The term “Streaming” is commonly used when referring to shared media. You’ve probably heard it in conversations about watching movies and listening to music from the internet.
“Streaming” describes the act of playing media on one device when the media is saved on another, Netflix and YouTube for example.
What is the difference between streaming and downloading?
Streaming and downloading are two ways in which you can access digital media content such as movies and music. People generally think these two activities are the same, however, they are two completely different processes.
When streaming you are downloading data from the internet that is stored on another device. A network media player or media streamer such as a smart TV can access a file and play it such as a TV show on Netflix. Streaming happens in real time; the file is delivered to your device like water flowing from a tap.
Downloading is when media is downloaded from a website and saved to your device or network media payers hard drive. When you download a file, you can play the media at a different time.
Downloading and streaming use almost the same amount of data. The difference is when downloading, you get to keep the file.
Internet Protocol Television is the delivery of television content over internet protocol (IP) networks. Instead of receiving TV channels as broadcast signals that enter your home from a rooftop antenna or satellite dish you get them streamed through your internet connection. This is known as streaming media.
Yes. You can use your connection for IPTV. However, you will need a minimum download speed of between 7-10 Mbps. If you have a busy household and are using IPTV the faster the download speed the better as IPTV will require a lot of bandwidth and will use a lot of data.
If you are using IPTV and have a busy household, we advise users to avail of the WiFibre 30 or WiFibre 50 option.
- Operating your IPTV box over Wi-Fi may cause your stream to pause. It is always recommended to have your IPTV box wired into your router for optimum results.
- If you do not have the required bandwidth coming into your home to power your IPTV. If you have a busy household and have a lot of other devices in operation along with IPTV and are only on a WiLite package it is likely that you don’t have enough speed to power all of these devices. That is why we recommend IPTV users to avail of the WiFibre 30 or WiFibre 50 plan.
- There may be a fault with the server that your channels are coming from. If the service which you are receiving is not a paid subscription it is likely that the server you are receiving the channels from may be unreliable.
- The settings on your IPTV box. If you are streaming in ultra HD your IPTV will use far more data than if it is streaming in standard definition or HD.
- Check the plan on which you have subscribed to and ask yourself if you have a busy household, i.e. how many devices are connected to the internet.
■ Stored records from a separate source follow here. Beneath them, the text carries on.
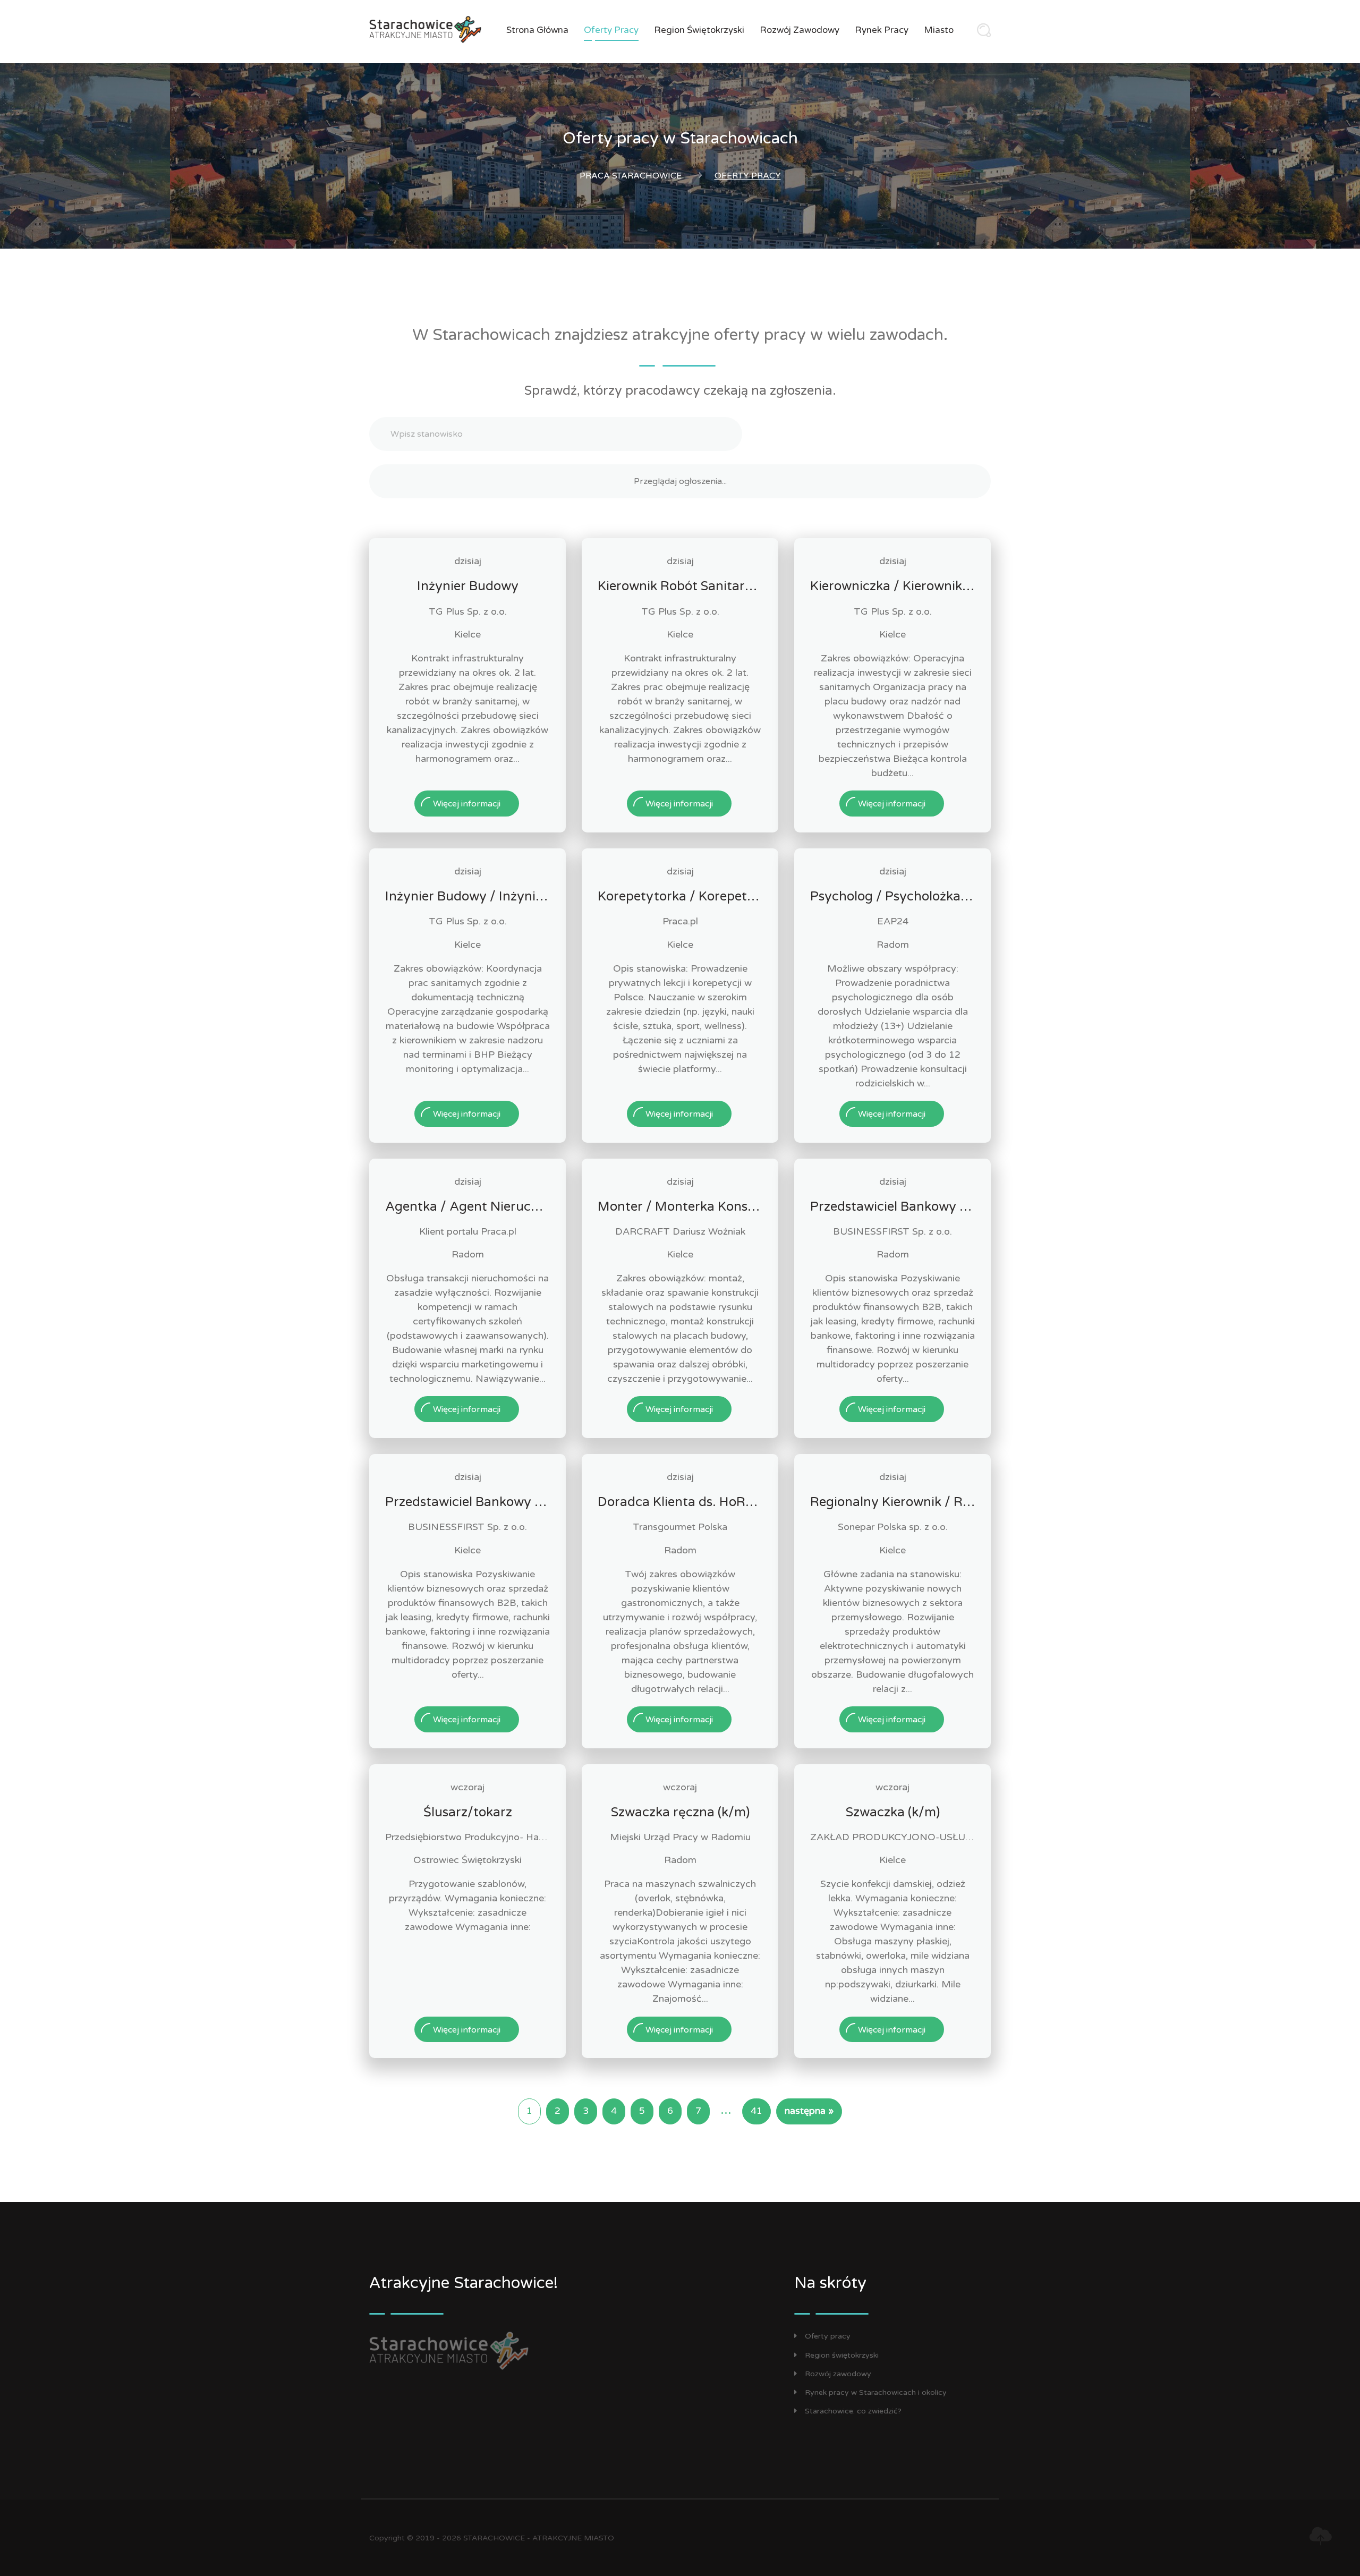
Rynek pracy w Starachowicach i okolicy (876, 2392)
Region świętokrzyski (699, 30)
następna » (809, 2110)
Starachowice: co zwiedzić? (853, 2411)
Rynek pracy (881, 30)
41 (756, 2110)
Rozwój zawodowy (799, 30)
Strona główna (537, 30)
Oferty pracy (611, 30)
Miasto (939, 30)
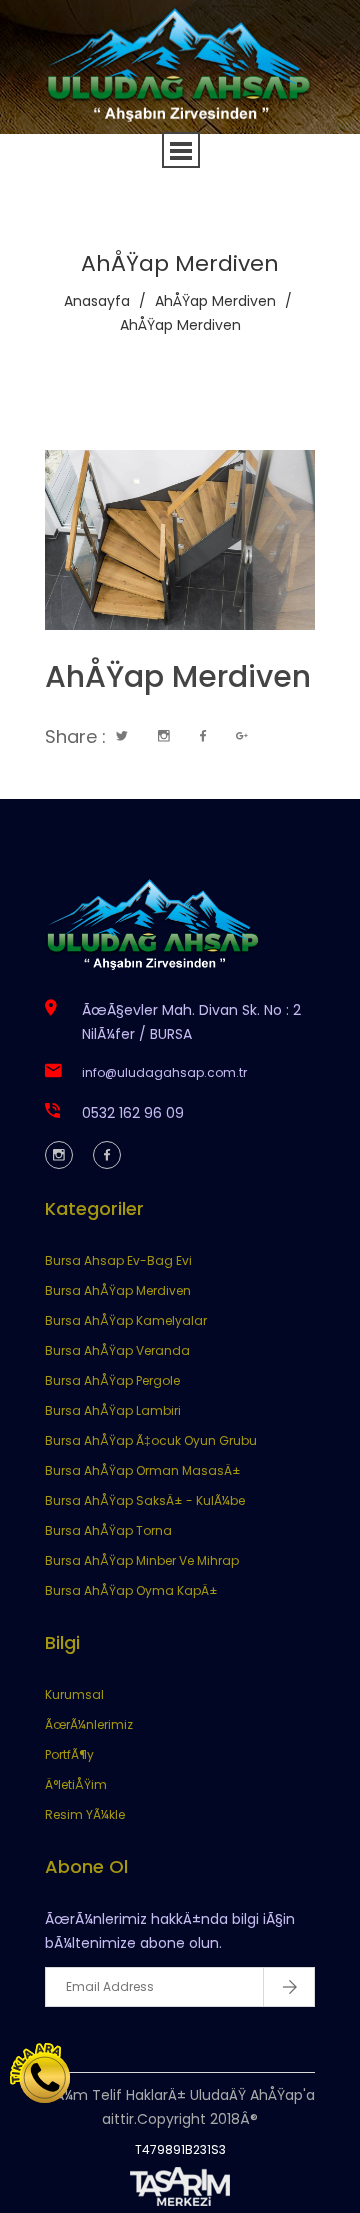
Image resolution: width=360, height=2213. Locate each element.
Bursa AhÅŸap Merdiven (118, 1290)
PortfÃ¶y (69, 1754)
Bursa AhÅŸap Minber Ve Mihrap (142, 1560)
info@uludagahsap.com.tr (164, 1072)
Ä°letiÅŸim (76, 1784)
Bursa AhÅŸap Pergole (112, 1380)
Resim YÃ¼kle (85, 1814)
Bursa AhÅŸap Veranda (117, 1350)
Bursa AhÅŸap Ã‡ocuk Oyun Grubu (151, 1440)
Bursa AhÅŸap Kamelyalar (126, 1320)
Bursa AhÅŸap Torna (108, 1530)
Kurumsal (74, 1694)
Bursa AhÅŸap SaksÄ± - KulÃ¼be (145, 1500)
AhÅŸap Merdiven (215, 301)
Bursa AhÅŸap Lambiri (113, 1410)
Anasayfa (97, 301)
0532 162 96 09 (133, 1113)
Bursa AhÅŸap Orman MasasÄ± (143, 1470)
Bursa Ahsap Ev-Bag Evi (118, 1260)
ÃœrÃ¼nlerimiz (89, 1724)
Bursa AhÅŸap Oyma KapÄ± (131, 1590)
It is likely that you will need to upgrade you plan to receive higher speeds along with a higher daily fair usage allowance.
- Check to see how your IPTV is connected to the internet. It is advised to connect your IPTV directly to your router, this way it will receive the highest speeds possible, thus improving performance and reduce buffering (pausing).
- Ensure that you have a paid subscription to a legitimate IPTV service. If your IPTV service is not legitimate then the quality of the stream may very well be unreliable.
- Check the resolution on which you are streaming. The higher the resolution the more bandwidth you need along with the more data you will use.